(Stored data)
######
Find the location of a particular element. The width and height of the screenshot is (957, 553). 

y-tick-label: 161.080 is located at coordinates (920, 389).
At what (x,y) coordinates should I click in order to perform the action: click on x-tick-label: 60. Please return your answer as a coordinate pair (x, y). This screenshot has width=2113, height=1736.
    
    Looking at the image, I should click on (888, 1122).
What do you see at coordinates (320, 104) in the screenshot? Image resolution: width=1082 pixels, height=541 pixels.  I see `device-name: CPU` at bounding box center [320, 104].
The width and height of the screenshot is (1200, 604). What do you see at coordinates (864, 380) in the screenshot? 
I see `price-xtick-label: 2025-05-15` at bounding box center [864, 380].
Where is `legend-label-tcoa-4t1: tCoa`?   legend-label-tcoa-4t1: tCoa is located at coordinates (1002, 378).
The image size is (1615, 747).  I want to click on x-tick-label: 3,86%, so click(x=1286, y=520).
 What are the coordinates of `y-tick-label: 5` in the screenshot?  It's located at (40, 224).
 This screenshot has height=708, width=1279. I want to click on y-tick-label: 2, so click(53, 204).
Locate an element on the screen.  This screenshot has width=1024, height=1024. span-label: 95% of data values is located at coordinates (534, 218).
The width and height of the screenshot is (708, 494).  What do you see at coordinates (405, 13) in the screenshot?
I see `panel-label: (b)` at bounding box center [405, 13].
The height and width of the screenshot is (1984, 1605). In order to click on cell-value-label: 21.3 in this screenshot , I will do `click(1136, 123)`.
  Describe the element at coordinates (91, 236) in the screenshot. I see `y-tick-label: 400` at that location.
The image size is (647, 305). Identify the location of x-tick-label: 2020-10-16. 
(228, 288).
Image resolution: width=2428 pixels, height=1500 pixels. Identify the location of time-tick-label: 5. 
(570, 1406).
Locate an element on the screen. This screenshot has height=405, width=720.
######
What you need to do = Copy every row above word for word, with no changes.

Task result =
Find the location of a particular element. The width and height of the screenshot is (957, 553). 

y-tick-label: 161.080 is located at coordinates (920, 389).
At what (x,y) coordinates should I click in order to perform the action: click on x-tick-label: 60. Please return your answer as a coordinate pair (x, y). This screenshot has width=2113, height=1736.
    
    Looking at the image, I should click on (888, 1122).
What do you see at coordinates (320, 104) in the screenshot? Image resolution: width=1082 pixels, height=541 pixels.  I see `device-name: CPU` at bounding box center [320, 104].
The width and height of the screenshot is (1200, 604). What do you see at coordinates (864, 380) in the screenshot? 
I see `price-xtick-label: 2025-05-15` at bounding box center [864, 380].
Where is `legend-label-tcoa-4t1: tCoa`?   legend-label-tcoa-4t1: tCoa is located at coordinates (1002, 378).
The image size is (1615, 747).  I want to click on x-tick-label: 3,86%, so click(x=1286, y=520).
 What are the coordinates of `y-tick-label: 5` in the screenshot?  It's located at (40, 224).
 This screenshot has height=708, width=1279. I want to click on y-tick-label: 2, so click(53, 204).
Locate an element on the screen.  This screenshot has width=1024, height=1024. span-label: 95% of data values is located at coordinates (534, 218).
The width and height of the screenshot is (708, 494).  What do you see at coordinates (405, 13) in the screenshot?
I see `panel-label: (b)` at bounding box center [405, 13].
The height and width of the screenshot is (1984, 1605). In order to click on cell-value-label: 21.3 in this screenshot , I will do `click(1136, 123)`.
  Describe the element at coordinates (91, 236) in the screenshot. I see `y-tick-label: 400` at that location.
The image size is (647, 305). Identify the location of x-tick-label: 2020-10-16. 
(228, 288).
Image resolution: width=2428 pixels, height=1500 pixels. Identify the location of time-tick-label: 5. 
(570, 1406).
Locate an element on the screen. This screenshot has height=405, width=720.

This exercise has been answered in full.